Pointe-à-Pitre & Fort-de-France, Mars 2026 — « Le pétrole à 150 dollars n’est plus une menace, c’est notre moteur de changement. » Ces mots du président de la collectivité territoriale de Martinique résument l’état d’esprit aux Antilles. En 2026, l’insularité, autrefois un handicap, devient un laboratoire de la souveraineté énergétique.
Le choc pétrolier comme déclencheur
Avec la fermeture intermittente du détroit d’Ormuz (voir Dossier I), l’approvisionnement des centrales thermiques de Guadeloupe et de Martinique est devenu un cauchemar logistique et financier. L’inflation galopante sur les produits de première nécessité a poussé l’État français à déclencher le plan « Horizon Vert 2026 ».

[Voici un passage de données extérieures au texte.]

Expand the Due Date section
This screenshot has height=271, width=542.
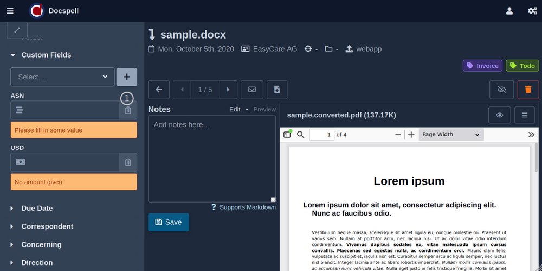(37, 209)

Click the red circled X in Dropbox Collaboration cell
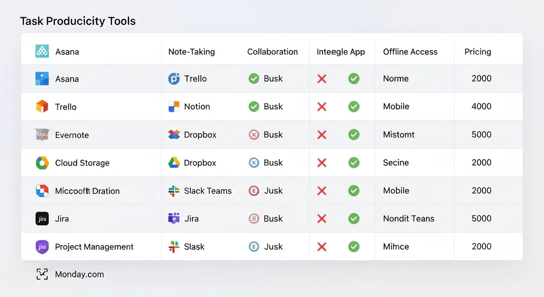click(x=254, y=135)
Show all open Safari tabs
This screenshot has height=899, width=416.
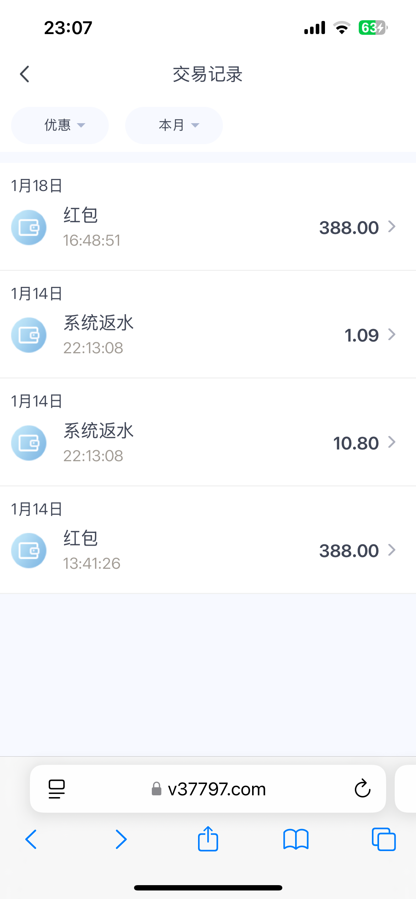(x=384, y=839)
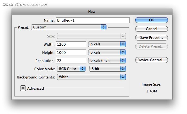Viewport: 187px width, 114px height.
Task: Open the Color Mode RGB Color dropdown
Action: pos(71,69)
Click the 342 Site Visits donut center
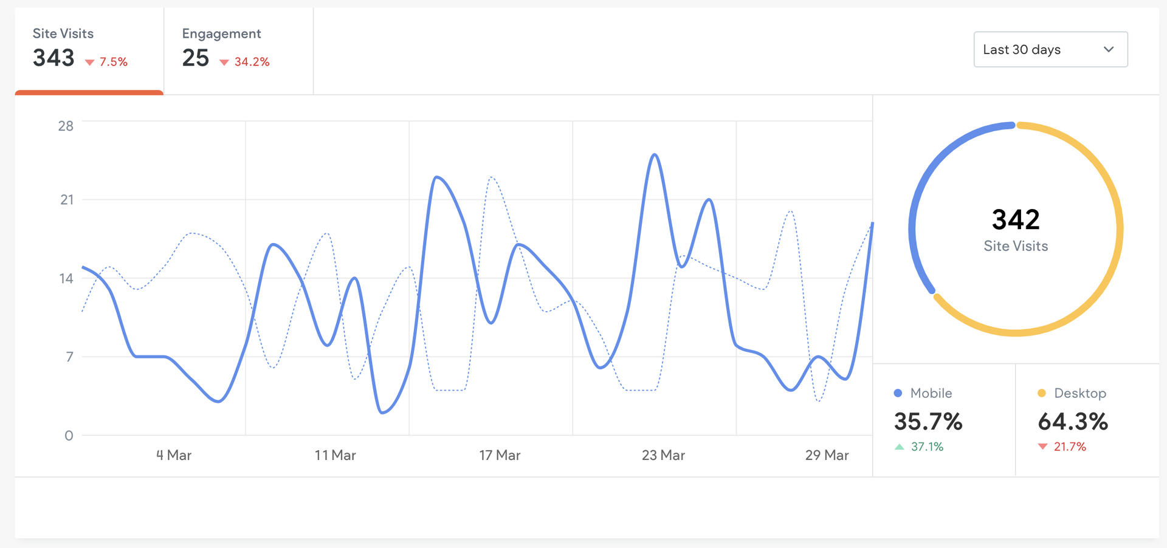Image resolution: width=1167 pixels, height=548 pixels. click(x=1016, y=230)
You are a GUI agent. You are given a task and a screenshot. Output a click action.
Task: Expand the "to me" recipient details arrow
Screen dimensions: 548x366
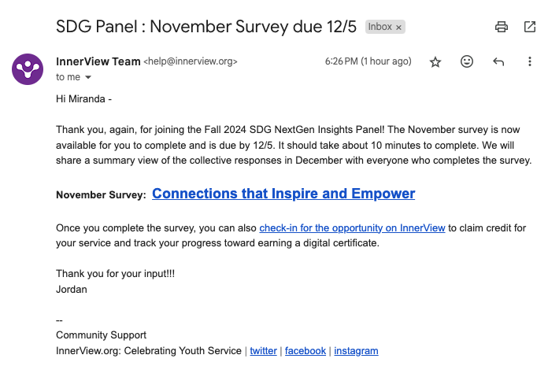click(x=88, y=77)
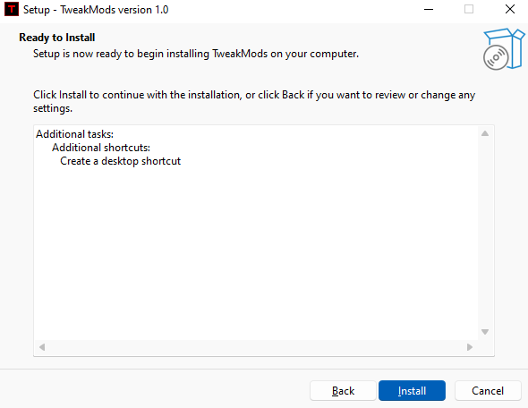
Task: Click the vertical scrollbar track of the summary
Action: click(485, 233)
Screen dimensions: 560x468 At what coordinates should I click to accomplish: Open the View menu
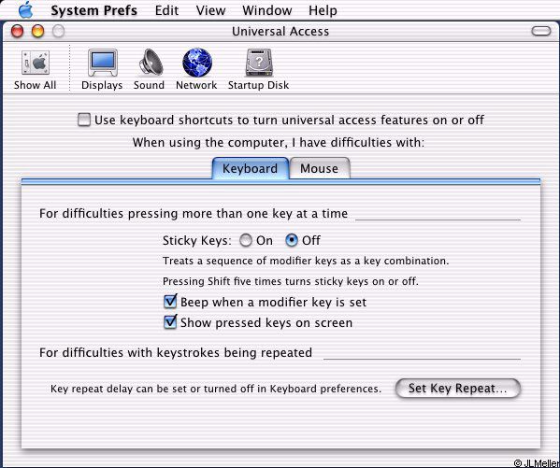tap(210, 10)
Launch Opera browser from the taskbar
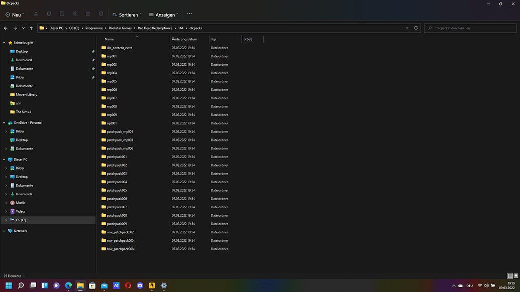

Les trois piliers de la résilience antillaise
- La Géothermie de rupture : La centrale de Bouillante en Guadeloupe a doublé sa capacité en 18 mois. En exploitant la chaleur volcanique, l’île réduit sa dépendance aux importations de fioul de 40 %.
- L’Otec (Énergie Thermique des Mers) : En Martinique, les premiers prototypes industriels utilisant la différence de température entre les eaux de surface et les eaux profondes alimentent désormais les zones industrielles.
- Le stockage par Hydrogène : Le surplus d’énergie solaire produit durant la journée est transformé en hydrogène vert pour alimenter les transports en commun et les flottes de pêche, créant une boucle fermée décarbonée.

Un enjeu social et politique
Cette transition n’est pas seulement technique ; elle est la réponse directe aux mouvements sociaux de 2025 contre la vie chère. En produisant leur propre énergie, les Antilles s’émancipent des fluctuations du marché mondial. En 2026, le « panier vert » (produits locaux et énergie locale) est devenu le seul rempart contre l’effondrement du pouvoir d’achat importé de l’Hexagone.